#### Exercise details:
Extract the passage from the post about Oral Roberts' death from "Oral Roberts, Dead" up to and including "to the present.", copying it exactly.
START Quoted passage
Oral Roberts, Dead at 91

Randall Stephens

"Expect a miracle!" he told the millions who watched him on TV or attended his healing revivals. Few Christian leaders had the kind of influence or impact that Oral Roberts had.

With the recent passing of America's healing evangelist, I thought I'd post a couple of sections from obits here and provide some links. Roberts helped pentecostalism and the charismatic movement go mainstream in ways that would have been unimaginable in a previous generation. (If only Elvis had stayed in the AG church. Think of it!) Roberts life charted some of the most significant changes that pentecostals underwent from mid century to the present.

Keith Schneider, "Oral Roberts, Fiery Preacher, Dies at 91," NYT, 12/15/09.

Mr. Roberts’s will to succeed, as well as his fame, helped to elevate Pentecostal theology and practice, including the belief in faith healing, divine miracles and speaking in tongues, to the religious mainstream. During the 1970s, Time magazine reported, his television program “Oral Roberts and You” was the leading religious telecast in the nation. . . .

Mr. Roberts’s prominence and will to succeed were important factors in building the Pentecostal and charismatic movements and combining them into the fastest-growing Christian movements in the United States in the 1980s and 1990s and, by 2000, the largest Christian movement in the world. “No one had done more to bring the Pentecostal message to respectability and visibility in America,” David Edwin Harrell Jr. wrote in “Oral Roberts: An American Life” (Indiana University, 1985).

Bill Sherman, "Oral Roberts Dies," The Tulsa World, 12/15/09.

The often-controversial charismatic minister built Oral Roberts University, the now-closed City of Faith Medical and Research Center and the University Village Retirement Center in Tulsa.
END Quoted passage
START Dataset
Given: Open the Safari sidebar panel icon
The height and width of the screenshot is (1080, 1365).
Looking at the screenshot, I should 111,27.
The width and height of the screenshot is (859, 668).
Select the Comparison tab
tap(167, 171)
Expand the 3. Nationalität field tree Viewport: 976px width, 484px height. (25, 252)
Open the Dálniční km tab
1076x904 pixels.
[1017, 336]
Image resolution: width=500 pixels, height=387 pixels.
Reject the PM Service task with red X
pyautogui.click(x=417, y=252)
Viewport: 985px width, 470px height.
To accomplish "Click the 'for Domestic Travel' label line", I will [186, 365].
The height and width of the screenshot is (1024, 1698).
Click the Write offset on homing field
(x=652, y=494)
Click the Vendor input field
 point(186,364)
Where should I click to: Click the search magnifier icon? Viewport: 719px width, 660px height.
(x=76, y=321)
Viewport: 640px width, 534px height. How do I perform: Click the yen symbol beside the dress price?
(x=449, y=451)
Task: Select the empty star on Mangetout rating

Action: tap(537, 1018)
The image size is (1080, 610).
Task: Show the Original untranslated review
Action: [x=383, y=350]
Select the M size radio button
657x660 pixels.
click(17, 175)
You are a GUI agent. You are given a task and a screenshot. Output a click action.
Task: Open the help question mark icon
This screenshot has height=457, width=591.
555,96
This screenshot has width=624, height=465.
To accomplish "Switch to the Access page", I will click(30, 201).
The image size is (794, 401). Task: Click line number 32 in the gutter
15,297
END Dataset
#### Answer to this exercise:
Oral Roberts, Dead at 91

Randall Stephens

"Expect a miracle!" he told the millions who watched him on TV or attended his healing revivals. Few Christian leaders had the kind of influence or impact that Oral Roberts had.

With the recent passing of America's healing evangelist, I thought I'd post a couple of sections from obits here and provide some links. Roberts helped pentecostalism and the charismatic movement go mainstream in ways that would have been unimaginable in a previous generation. (If only Elvis had stayed in the AG church. Think of it!) Roberts life charted some of the most significant changes that pentecostals underwent from mid century to the present.